Condena a seis jóvenes por tatuar la cara a un discapacitado

Resolución judicial por las graves vejaciones sufridas por un joven en Manacor

La justicia balear ha cerrado uno de los capítulos más oscuros de violencia grupal ocurridos en Mallorca en los últimos años. La Audiencia Provincial de Baleares ha dictado una sentencia de conformidad contra seis individuos que, en el año 2021, sometieron a un hombre con una discapacidad del 38 por ciento a una serie de torturas y humillaciones públicas. El tribunal ha ratificado penas de cinco meses de prisión para cada uno de los implicados por un delito contra la integridad moral.

Además de la pena privativa de libertad, el fallo judicial incluye una sanción económica de 2.350 euros en concepto de multas por delitos leves de lesiones y coacciones. Los agresores, que reconocieron los hechos para obtener una reducción en la condena, también tienen prohibido cualquier tipo de comunicación o acercamiento a la víctima en un radio de 250 metros, garantizando así la protección del perjudicado tras el trauma sufrido.

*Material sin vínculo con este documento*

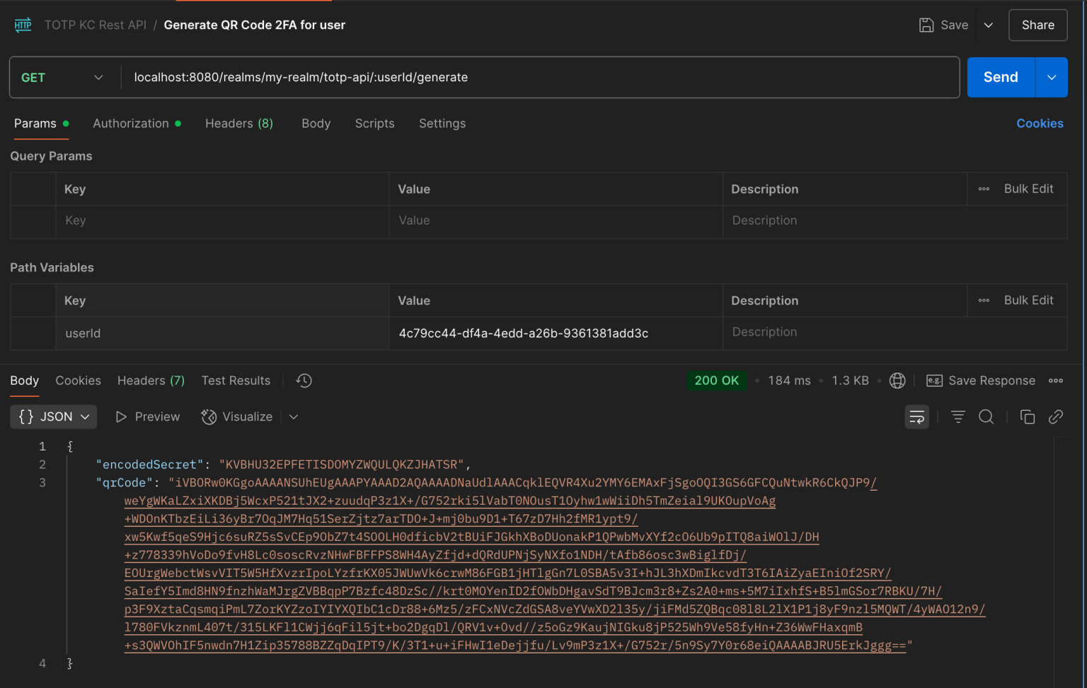Open Cookies from the response section
The width and height of the screenshot is (1087, 688).
tap(78, 380)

Un escenario de crueldad bajo la apariencia de un concurso falso

Los hechos, que tuvieron lugar en la localidad de Manacor, destacan por el ensañamiento y la manipulación ejercida sobre una persona vulnerable. Los ahora condenados diseñaron un concurso ficticio con el único objetivo de vejar a la víctima, aprovechándose de su incapacidad para discernir la gravedad de las pruebas a las que era sometido. Según el tribunal, el consentimiento del joven fue inexistente debido a su condición intelectual.

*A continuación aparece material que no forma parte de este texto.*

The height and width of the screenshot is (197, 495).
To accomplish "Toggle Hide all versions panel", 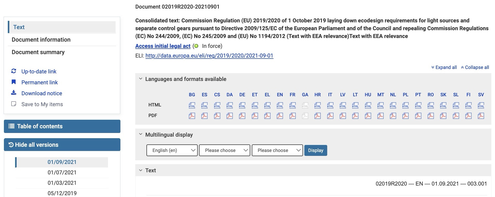I will pos(62,145).
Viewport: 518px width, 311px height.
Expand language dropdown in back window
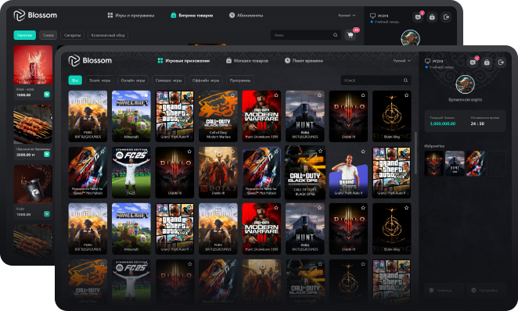(x=347, y=16)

La lista de agresiones documentadas durante el proceso judicial revela un nivel de sadismo extremo que incluyó diversas formas de modificación corporal no consentida y violencia física:

  • Realización de tatuajes humillantes, incluyendo un pene en el rostro y un sujetador en el tórax.
  • Rasurado completo y tatuaje de las cejas y otras zonas de la cabeza.
  • Colocación de piercings y perforaciones en las orejas sin medidas sanitarias.
  • Inmovilización forzada del joven utilizando bridas en las extremidades.
  • Agresiones físicas directas como el uso de pegamento en los labios y pinchazos en las plantas de los pies.

Atenuantes y reparación efectiva del daño moral

A pesar de la gravedad de los actos, la sentencia contempla dos circunstancias atenuantes que han permitido la reducción de las penas solicitadas inicialmente. En primer lugar, la reparación del daño, puesto que los acusados ya han consignado la totalidad de la indemnización fijada en 18.160 euros, dinero que se destinará íntegramente a resarcir a la víctima por los daños físicos y psicológicos.

En segundo lugar, el tribunal ha apreciado dilaciones indebidas en el proceso judicial. La causa sufrió varios periodos de parálisis administrativa entre marzo de 2023 y principios de 2025, factores ajenos a los procesados que, según la normativa vigente, obligan a una moderación en la imposición de las penas. Esta resolución in voce marca el final de un proceso que ha conmocionado a la opinión pública por la vulnerabilidad de la víctima y la frialdad de los ejecutores.

El caso subraya la importancia de la vigilancia judicial sobre los delitos de odio y trato degradante hacia el colectivo de personas con discapacidad, quienes a menudo son blanco de abusos amparados en dinámicas de grupo donde la empatía desaparece en favor del escarnio público.